#### [Problem statement]
Read the records beneath this task and copy every line that contains the string "agent".

#### [Stored data]
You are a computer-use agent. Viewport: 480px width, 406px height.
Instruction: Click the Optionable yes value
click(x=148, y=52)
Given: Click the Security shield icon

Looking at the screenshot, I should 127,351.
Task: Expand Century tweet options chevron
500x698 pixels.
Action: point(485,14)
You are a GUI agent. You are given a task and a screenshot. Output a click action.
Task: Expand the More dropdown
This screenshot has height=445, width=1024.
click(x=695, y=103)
...
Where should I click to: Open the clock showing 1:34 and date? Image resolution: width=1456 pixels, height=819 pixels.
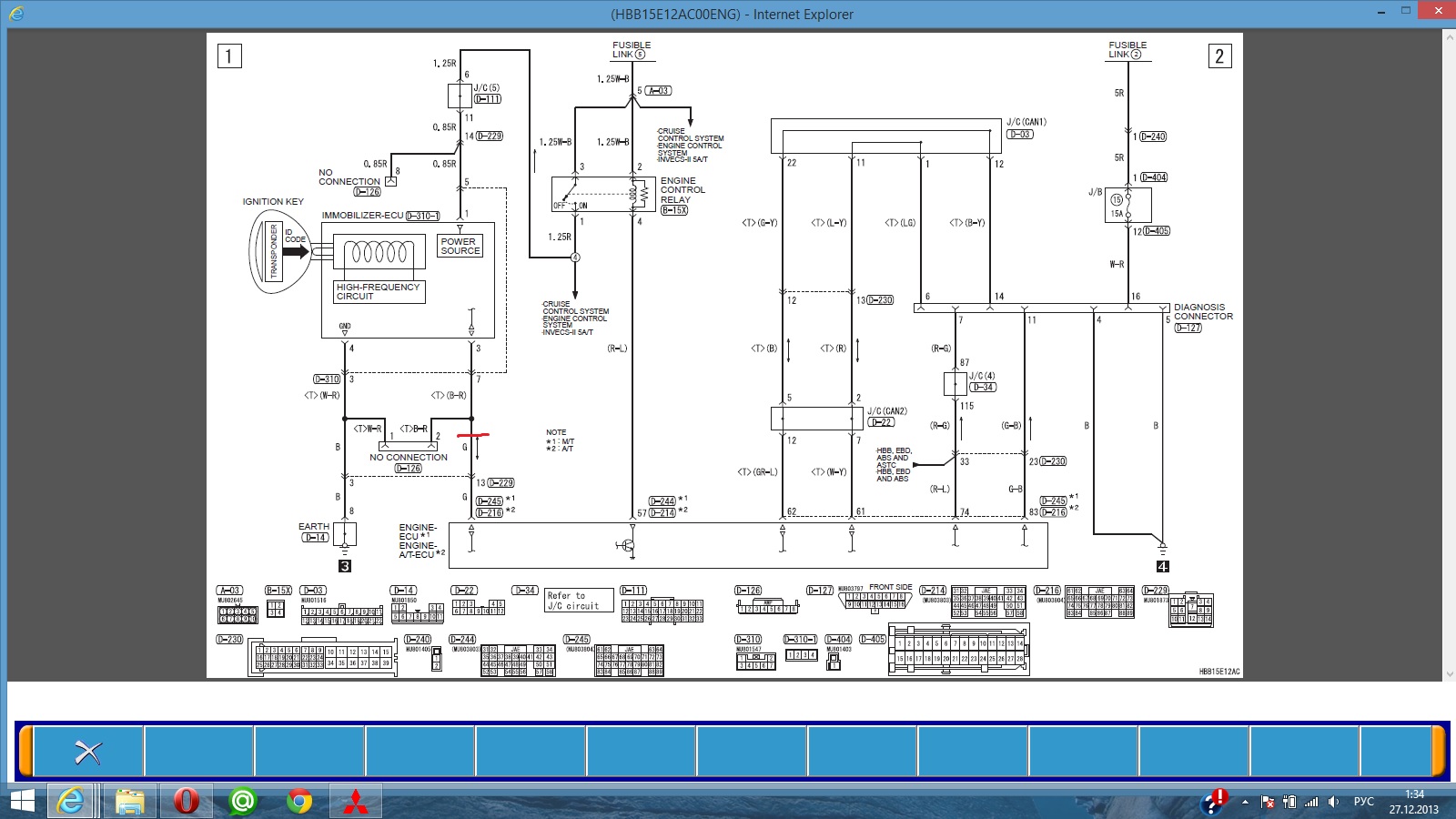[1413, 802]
...
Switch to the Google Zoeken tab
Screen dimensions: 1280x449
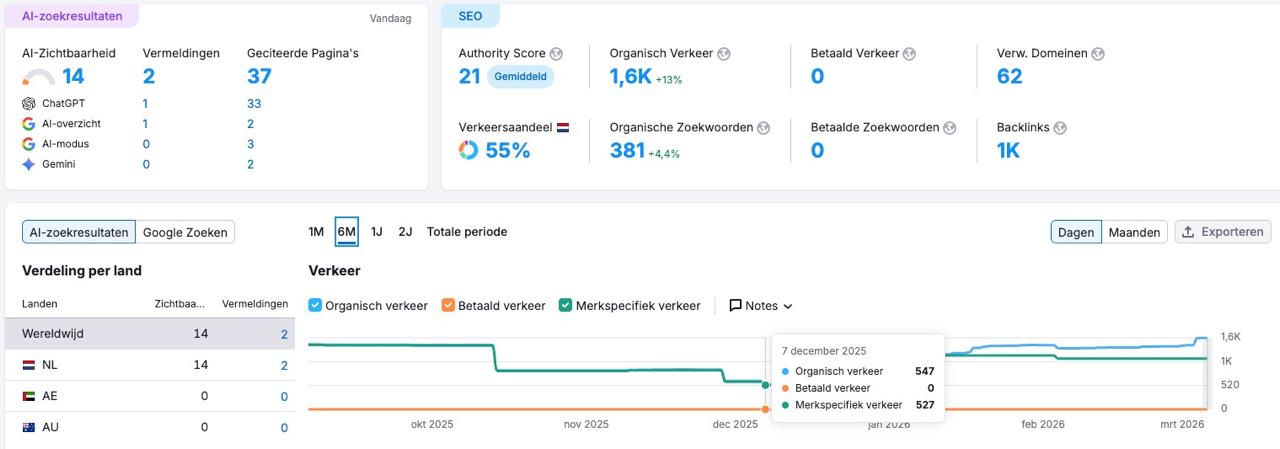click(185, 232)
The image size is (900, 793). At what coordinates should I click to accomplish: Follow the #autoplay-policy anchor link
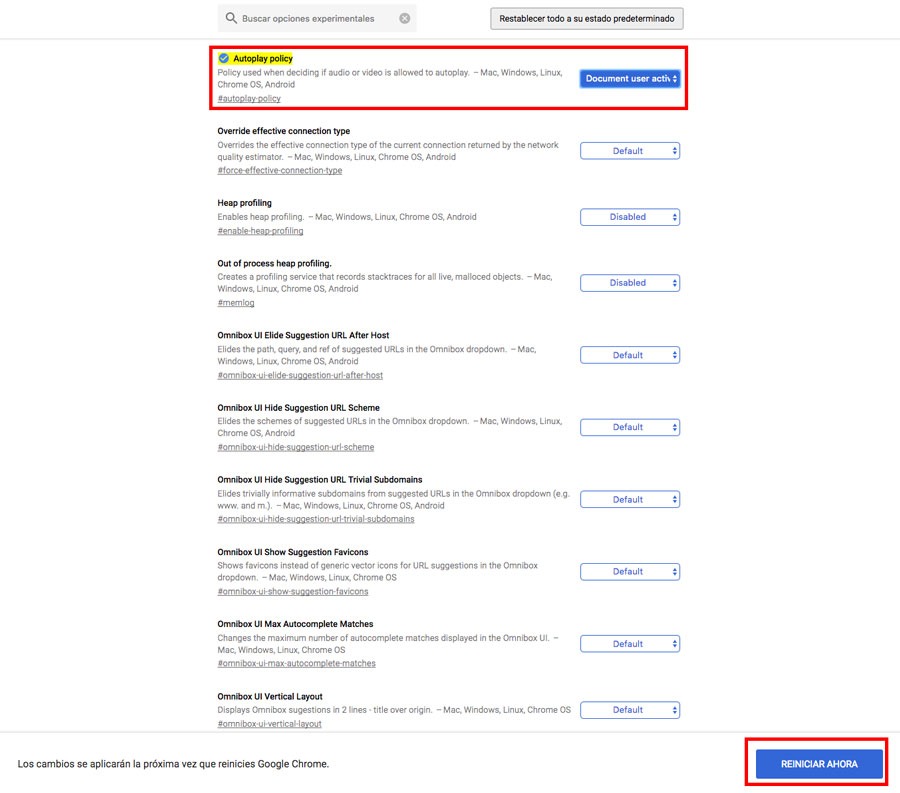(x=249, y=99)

#### [Problem solution]
You are a computer-use agent. Viewport: 480px width, 406px height.
You are a GUI agent. You are given a task and a screenshot. Output a click action.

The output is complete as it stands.